|Execution of a program in scripting language? email@example.com (Peng Yu) (2010-01-18)|
|Re: Execution of a program in scripting language? firstname.lastname@example.org (Tony Finch) (2010-01-19)|
|Re: Execution of a program in scripting language? email@example.com (Robin Holmes) (2010-01-20)|
|Re: Execution of a program in scripting language? firstname.lastname@example.org (BGB / cr88192) (2010-01-21)|
|Re: Execution of a program in scripting language? email@example.com (2010-01-21)|
|Re: Execution of a program in scripting language? firstname.lastname@example.org (kamal) (2010-02-08)|
|Re: Execution of a program in scripting language? email@example.com (glen herrmannsfeldt) (2010-02-10)|
|Date:||Mon, 8 Feb 2010 02:25:46 -0800 (PST)|
|Posted-Date:||10 Feb 2010 11:02:55 EST|
On Jan 18, 8:23 pm, Peng Yu <pengyu...@gmail.com> wrote:
> I'm looking for some references on how a scripting program run so that
> I can understand the runtime behavior better. But I don't find such a
> reference. For example, I checked Programming Language Pragmatics by
> Michael L. Scott. It seems only mentioned the programming language
> that needs compilation.
> Could somebody pointing me some reference on how a script is executed
> so that I can understand the runtime behavior better?
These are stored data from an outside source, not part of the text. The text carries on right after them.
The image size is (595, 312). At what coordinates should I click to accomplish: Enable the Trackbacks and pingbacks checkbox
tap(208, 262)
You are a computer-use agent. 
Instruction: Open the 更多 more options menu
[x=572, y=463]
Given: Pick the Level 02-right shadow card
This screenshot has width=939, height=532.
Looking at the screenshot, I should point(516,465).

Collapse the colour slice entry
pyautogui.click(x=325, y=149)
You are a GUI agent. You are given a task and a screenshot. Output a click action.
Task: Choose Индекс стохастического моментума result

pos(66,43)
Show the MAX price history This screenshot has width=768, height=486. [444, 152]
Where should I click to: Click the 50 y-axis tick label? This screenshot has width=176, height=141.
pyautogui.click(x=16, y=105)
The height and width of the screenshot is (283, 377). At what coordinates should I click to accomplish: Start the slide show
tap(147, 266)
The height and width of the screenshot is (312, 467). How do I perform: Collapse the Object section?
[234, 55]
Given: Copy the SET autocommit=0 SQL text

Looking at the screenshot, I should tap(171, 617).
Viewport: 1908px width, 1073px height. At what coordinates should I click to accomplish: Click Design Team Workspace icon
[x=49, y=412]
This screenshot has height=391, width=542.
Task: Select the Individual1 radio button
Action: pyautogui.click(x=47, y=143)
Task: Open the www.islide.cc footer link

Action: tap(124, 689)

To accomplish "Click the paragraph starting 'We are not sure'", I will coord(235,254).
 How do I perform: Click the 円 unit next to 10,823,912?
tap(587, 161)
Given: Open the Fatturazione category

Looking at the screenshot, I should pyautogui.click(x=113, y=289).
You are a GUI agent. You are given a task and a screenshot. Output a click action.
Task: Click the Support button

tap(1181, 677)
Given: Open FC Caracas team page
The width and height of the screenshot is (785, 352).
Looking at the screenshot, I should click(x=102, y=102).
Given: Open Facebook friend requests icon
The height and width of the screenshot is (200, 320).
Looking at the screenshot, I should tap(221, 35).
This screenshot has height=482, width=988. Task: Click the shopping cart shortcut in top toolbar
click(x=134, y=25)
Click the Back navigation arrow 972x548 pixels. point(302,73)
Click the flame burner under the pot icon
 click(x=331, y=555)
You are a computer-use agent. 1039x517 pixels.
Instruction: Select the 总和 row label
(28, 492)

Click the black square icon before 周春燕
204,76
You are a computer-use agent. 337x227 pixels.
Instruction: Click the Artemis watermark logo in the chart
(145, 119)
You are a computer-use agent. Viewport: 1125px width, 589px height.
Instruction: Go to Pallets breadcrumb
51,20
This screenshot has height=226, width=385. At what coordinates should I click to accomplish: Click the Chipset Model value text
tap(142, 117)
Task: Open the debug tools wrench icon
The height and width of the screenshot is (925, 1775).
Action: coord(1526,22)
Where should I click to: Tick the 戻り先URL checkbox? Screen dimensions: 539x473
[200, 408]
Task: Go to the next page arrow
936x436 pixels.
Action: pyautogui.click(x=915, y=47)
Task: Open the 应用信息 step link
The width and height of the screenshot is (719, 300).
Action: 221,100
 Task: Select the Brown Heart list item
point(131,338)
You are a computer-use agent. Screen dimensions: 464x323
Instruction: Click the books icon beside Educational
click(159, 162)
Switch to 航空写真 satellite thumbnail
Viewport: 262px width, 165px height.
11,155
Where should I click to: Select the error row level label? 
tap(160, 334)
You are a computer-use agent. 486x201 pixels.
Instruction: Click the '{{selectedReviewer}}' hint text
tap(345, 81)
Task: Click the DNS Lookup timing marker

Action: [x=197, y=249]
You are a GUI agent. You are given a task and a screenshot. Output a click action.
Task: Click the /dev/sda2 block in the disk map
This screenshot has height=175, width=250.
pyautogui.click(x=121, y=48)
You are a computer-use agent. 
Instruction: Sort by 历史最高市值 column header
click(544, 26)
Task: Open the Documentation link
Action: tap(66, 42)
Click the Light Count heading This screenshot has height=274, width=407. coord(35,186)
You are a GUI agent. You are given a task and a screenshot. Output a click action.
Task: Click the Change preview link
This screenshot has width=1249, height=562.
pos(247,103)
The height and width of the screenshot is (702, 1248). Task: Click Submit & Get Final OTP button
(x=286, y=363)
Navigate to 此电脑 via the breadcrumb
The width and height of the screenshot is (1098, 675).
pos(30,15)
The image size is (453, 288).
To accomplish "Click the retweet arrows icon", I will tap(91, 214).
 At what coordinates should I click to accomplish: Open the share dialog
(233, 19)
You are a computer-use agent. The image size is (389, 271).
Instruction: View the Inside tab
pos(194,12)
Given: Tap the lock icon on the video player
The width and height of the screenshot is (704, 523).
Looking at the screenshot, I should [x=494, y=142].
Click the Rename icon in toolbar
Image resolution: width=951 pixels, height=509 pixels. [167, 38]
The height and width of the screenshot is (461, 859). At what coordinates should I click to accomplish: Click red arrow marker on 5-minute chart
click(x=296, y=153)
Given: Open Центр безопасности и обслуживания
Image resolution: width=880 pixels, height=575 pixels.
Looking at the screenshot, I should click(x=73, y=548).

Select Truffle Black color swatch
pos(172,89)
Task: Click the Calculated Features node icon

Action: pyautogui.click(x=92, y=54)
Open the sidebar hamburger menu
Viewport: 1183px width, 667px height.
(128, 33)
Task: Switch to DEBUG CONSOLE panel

a shell script is typically interpreted line-by-line by the
interpreter. the first line
in a script will say that /usr/bin/sh is the interpreter that needs
to be executed to interpret the contents of this script -1 line at a
time starting from the top. The interpreter usually maintains a list
of global variables which one can modify withina script. The command-
line arguments get stored in special variables which a script can
access. Initially scripts were premitive in nature i.e. not-procedural
in nature, but over time all of the facilities of a procedural
language were added to them. The most powerful interpreter that I know
of is perl -which will do a lot of things almost as well as C can do
with v few trade-offs.
> Also, why the compiled code in java and perl are in general slower
> than the equivalent code in C or C++?
As regards java, the output of compling a java program is a byte-code -
which needs to be translated to machine code (that is not known at the
time the code is compiled). So, you could compile java on x86 and run
it on sparc and the JVM will map the bytecode to sparc when it is
actually run. There is also something called JIT which will speed this
up by compiling the bytecode to machine code the first time you run
it. Also, memory management in java requires the VM to be present as
in execute while a java bytecode is executed. In contrast -the C
runtime doesn't do much activity when a C program is running.
Perl has lots of pre-compiled libraries (as efficient as C) and the
user-generated compiled perl code isn't exactly inefficient by a huge
factor. The memory management within perl also requires a lot more
work at runtime. There are no lists in C to manage, and if you were to
use STL instead of perl lists -I think you will find it equally slow.